*** Block opens ***
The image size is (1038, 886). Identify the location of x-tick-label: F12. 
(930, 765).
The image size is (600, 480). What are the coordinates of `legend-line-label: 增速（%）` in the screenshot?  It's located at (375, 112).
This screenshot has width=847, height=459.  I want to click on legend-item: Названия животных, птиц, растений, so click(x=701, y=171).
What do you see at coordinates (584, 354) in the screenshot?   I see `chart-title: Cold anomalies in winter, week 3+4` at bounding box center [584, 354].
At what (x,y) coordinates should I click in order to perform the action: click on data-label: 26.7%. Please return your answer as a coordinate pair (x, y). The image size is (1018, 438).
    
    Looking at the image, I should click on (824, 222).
*** Block closes ***
*** Block opens ***
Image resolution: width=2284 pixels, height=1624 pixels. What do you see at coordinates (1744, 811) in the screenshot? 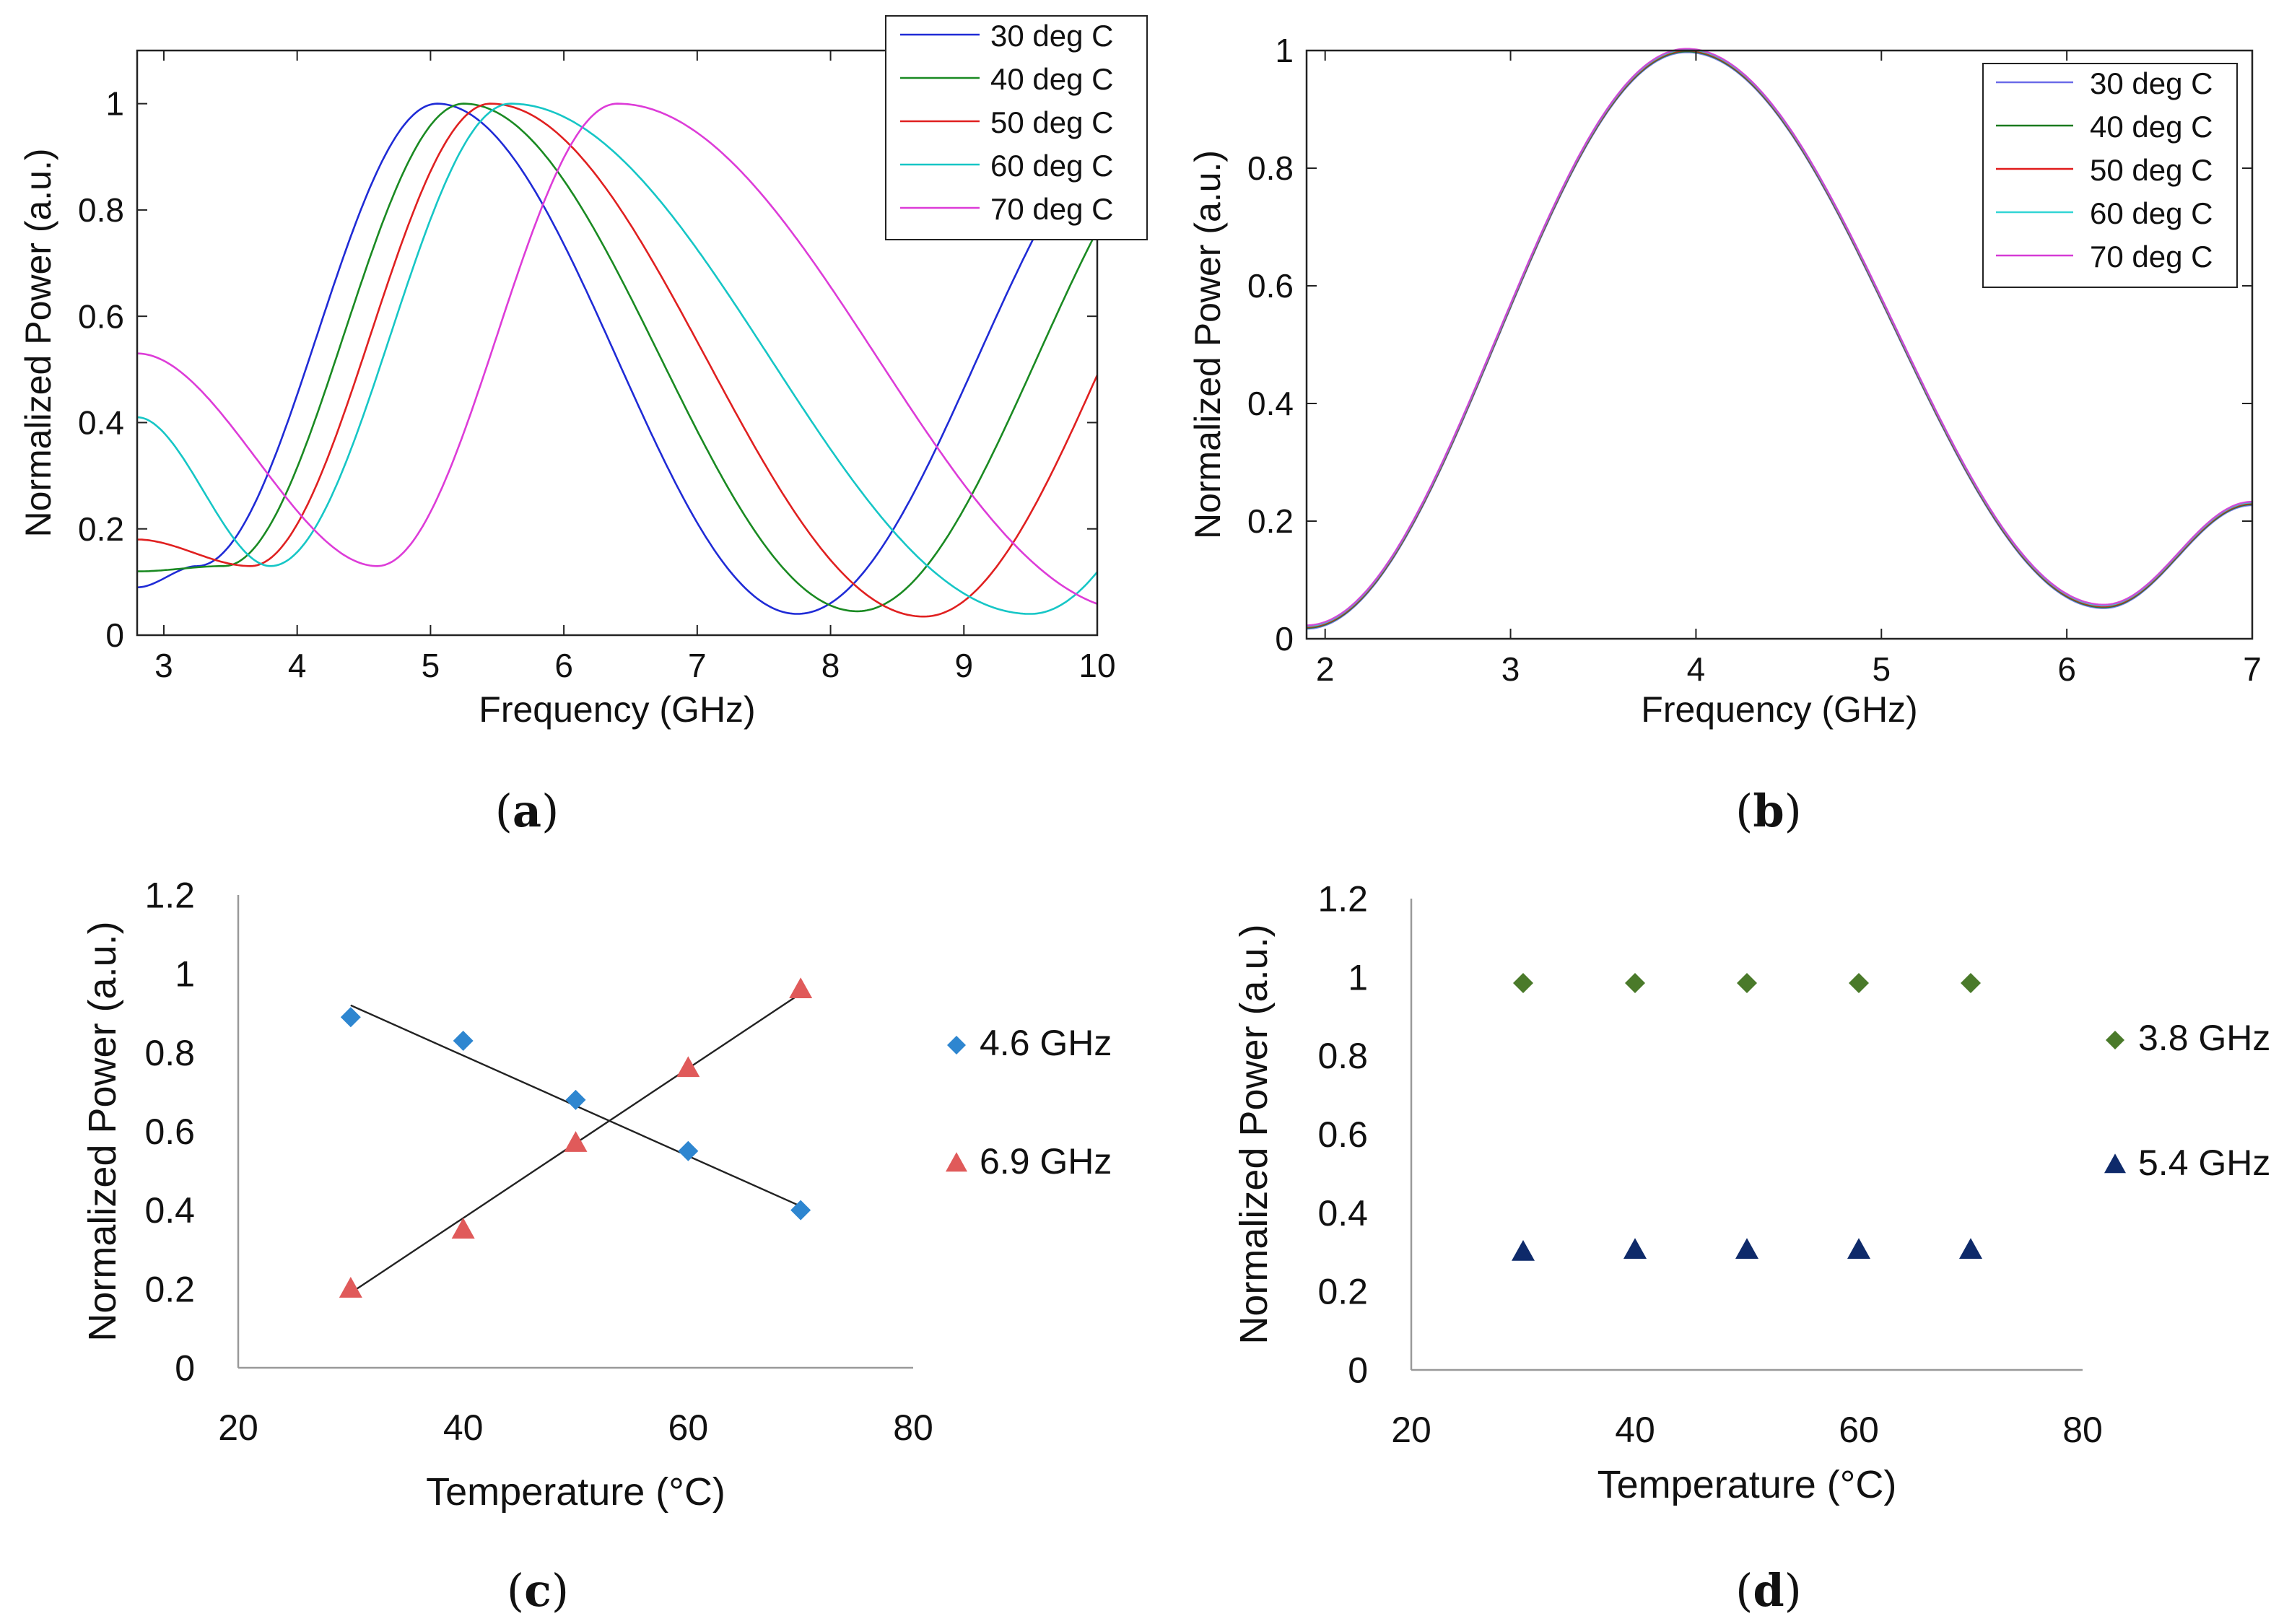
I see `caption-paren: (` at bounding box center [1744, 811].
*** Block closes ***
TASK OBJECTIVE :: Copy word for word everything in the lines above, from the line containing "At what (x,y)" down to the line containing "Looking at the", including both of those lines.

OUTPUT OF THE EXERCISE ::
At what (x,y) coordinates should I click in order to perform the action: click on data-label: 26.7%. Please return your answer as a coordinate pair (x, y). The image size is (1018, 438).
    
    Looking at the image, I should click on (824, 222).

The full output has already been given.